Please copy the data word for word, starting at the line that contains "Privacy Policy (194, 566)" and ending after the line that contains "SNABB LEVERANS (188, 20)".

DATA LINES
^^^^^^^^

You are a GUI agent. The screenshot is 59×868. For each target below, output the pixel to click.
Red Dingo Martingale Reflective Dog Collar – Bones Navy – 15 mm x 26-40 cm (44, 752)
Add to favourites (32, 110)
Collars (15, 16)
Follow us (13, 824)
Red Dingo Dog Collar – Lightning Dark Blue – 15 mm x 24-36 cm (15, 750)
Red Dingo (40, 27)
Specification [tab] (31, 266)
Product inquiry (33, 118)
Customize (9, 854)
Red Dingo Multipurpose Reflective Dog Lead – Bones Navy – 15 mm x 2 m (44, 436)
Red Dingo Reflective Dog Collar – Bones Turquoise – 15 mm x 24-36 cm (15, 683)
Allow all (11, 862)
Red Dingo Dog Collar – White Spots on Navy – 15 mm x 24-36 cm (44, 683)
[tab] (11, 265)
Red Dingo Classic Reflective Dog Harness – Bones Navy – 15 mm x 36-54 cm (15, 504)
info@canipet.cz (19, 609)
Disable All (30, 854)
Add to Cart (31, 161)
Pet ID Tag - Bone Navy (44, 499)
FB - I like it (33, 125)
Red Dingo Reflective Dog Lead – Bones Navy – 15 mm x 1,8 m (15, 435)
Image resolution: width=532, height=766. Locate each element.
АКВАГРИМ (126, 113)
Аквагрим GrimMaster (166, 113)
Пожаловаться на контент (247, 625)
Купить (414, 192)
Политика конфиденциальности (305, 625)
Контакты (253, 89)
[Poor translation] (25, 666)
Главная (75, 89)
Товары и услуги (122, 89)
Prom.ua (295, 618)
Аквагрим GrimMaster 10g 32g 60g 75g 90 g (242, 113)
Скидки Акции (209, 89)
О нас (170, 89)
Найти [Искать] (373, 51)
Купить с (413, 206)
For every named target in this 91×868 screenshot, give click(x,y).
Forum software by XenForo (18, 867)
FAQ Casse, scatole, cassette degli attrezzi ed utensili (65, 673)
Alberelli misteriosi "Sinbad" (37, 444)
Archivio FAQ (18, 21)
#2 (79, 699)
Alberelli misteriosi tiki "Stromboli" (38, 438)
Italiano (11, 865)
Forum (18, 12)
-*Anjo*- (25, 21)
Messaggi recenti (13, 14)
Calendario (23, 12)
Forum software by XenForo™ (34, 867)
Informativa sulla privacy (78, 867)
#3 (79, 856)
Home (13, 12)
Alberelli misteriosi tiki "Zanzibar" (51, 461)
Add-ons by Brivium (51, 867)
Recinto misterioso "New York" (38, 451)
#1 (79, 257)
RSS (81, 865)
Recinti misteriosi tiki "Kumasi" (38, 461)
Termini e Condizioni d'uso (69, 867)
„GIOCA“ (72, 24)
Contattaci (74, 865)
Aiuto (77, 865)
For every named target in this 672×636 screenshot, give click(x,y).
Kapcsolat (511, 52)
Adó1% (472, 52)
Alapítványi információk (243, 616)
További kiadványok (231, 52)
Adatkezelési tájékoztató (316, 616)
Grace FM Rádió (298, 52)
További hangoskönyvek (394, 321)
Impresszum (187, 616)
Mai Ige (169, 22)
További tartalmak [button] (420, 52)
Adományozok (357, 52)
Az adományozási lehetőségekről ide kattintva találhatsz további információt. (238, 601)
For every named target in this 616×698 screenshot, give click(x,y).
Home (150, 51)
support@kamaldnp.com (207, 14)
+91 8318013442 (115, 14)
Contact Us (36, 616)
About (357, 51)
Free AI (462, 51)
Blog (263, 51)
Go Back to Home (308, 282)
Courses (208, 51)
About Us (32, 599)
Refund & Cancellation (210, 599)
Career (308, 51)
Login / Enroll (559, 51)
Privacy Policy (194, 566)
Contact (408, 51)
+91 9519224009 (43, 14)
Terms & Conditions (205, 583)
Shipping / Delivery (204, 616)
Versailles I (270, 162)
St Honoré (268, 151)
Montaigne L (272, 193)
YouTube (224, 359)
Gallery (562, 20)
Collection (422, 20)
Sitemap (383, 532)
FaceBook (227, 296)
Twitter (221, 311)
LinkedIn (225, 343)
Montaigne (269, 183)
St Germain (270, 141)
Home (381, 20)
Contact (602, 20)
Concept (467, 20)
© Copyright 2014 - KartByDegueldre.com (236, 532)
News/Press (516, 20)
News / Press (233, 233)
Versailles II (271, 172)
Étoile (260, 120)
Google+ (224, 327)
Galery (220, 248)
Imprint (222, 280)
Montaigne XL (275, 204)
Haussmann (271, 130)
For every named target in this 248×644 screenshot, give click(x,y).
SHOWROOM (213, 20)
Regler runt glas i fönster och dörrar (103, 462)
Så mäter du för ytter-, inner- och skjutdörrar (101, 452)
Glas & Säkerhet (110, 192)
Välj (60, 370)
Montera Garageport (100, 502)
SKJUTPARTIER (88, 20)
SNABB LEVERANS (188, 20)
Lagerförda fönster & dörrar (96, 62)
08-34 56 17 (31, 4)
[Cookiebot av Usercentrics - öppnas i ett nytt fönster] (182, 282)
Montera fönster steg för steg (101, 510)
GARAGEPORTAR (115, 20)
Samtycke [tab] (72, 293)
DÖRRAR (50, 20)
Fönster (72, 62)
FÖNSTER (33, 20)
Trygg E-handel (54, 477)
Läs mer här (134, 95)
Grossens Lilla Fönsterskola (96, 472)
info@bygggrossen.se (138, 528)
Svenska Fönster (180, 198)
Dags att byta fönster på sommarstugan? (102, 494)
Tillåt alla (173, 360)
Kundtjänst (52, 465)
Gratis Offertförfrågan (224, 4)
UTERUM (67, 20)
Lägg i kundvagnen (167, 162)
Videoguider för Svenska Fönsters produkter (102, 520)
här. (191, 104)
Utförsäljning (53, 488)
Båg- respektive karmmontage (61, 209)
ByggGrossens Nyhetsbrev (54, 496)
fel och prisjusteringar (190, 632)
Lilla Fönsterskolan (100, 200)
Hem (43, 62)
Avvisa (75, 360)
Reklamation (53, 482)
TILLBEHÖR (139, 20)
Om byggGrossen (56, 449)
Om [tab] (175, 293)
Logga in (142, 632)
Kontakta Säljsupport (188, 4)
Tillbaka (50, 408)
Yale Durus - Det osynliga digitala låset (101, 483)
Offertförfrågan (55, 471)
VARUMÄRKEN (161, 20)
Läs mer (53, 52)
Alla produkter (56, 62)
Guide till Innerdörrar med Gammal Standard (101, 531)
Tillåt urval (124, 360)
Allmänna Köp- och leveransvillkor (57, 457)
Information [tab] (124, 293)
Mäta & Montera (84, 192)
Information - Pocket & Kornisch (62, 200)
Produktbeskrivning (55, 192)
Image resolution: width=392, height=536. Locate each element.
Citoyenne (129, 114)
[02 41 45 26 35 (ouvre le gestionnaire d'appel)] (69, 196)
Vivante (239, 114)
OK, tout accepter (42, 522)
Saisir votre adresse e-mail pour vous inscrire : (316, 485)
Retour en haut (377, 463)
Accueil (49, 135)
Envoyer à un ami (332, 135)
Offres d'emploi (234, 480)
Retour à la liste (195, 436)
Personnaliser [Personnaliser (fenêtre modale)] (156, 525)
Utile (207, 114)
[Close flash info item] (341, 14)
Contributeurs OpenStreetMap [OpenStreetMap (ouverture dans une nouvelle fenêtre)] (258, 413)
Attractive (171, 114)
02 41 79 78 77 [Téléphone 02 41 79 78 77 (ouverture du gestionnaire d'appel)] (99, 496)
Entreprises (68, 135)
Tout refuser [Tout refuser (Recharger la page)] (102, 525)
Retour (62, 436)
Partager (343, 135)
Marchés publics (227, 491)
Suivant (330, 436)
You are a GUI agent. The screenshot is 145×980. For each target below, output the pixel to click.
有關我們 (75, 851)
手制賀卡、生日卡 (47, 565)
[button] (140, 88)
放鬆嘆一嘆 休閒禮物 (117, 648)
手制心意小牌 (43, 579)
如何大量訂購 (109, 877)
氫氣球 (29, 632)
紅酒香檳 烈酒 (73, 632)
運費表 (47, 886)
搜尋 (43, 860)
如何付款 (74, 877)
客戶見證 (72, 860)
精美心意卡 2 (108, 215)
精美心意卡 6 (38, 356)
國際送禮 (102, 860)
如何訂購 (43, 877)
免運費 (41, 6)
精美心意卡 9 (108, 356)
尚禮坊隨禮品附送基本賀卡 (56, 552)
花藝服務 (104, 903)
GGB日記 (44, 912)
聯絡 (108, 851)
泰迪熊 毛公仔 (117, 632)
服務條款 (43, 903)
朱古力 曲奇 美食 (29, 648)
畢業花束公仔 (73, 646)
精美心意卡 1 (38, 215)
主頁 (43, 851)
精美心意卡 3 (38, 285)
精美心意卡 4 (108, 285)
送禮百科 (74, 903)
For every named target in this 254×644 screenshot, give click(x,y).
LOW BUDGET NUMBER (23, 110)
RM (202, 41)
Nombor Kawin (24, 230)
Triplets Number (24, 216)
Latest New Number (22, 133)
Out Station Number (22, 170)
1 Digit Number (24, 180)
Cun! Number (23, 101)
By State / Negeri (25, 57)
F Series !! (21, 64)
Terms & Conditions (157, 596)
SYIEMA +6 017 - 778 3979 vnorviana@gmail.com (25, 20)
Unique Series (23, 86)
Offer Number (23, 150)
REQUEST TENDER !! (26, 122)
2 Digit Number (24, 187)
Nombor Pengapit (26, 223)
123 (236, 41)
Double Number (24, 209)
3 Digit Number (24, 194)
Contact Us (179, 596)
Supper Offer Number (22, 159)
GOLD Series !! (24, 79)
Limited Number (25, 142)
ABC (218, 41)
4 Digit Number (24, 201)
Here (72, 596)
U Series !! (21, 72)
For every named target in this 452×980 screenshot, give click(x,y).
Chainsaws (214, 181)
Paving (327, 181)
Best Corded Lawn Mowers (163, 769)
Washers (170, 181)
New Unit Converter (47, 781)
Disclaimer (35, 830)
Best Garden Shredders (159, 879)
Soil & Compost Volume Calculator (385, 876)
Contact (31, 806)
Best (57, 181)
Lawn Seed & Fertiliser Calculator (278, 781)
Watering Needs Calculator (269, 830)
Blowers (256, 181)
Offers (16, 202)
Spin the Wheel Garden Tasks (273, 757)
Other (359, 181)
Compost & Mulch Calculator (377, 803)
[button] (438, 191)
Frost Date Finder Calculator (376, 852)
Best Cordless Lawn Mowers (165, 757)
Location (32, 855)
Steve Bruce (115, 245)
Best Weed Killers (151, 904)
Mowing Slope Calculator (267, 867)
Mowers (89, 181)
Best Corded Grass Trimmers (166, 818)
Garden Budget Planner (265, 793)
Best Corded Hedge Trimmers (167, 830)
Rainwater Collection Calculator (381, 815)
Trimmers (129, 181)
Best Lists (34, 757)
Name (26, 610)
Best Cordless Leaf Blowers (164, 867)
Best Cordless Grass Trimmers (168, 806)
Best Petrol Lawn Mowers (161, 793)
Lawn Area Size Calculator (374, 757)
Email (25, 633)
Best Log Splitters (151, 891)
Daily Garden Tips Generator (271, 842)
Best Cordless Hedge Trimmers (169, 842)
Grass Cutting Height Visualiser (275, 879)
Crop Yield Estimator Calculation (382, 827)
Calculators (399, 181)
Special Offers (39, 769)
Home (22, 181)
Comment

^^^^^^^^

WRITTEN RESPONSE
Privacy Policy (194, 566)
Contact (408, 51)
+91 9519224009 (43, 14)
Terms & Conditions (205, 583)
Shipping / Delivery (204, 616)
Versailles I (270, 162)
St Honoré (268, 151)
Montaigne L (272, 193)
YouTube (224, 359)
Gallery (562, 20)
Collection (422, 20)
Sitemap (383, 532)
FaceBook (227, 296)
Twitter (221, 311)
LinkedIn (225, 343)
Montaigne (269, 183)
St Germain (270, 141)
Home (381, 20)
Contact (602, 20)
Concept (467, 20)
© Copyright 2014 - KartByDegueldre.com (236, 532)
News/Press (516, 20)
News / Press (233, 233)
Versailles II (271, 172)
Étoile (260, 120)
Google+ (224, 327)
Galery (220, 248)
Imprint (222, 280)
Montaigne XL (275, 204)
Haussmann (271, 130)
For every named target in this 248×644 screenshot, give click(x,y).
SHOWROOM (213, 20)
Regler runt glas i fönster och dörrar (103, 462)
Så mäter du för ytter-, inner- och skjutdörrar (101, 452)
Glas & Säkerhet (110, 192)
Välj (60, 370)
Montera Garageport (100, 502)
SKJUTPARTIER (88, 20)
SNABB LEVERANS (188, 20)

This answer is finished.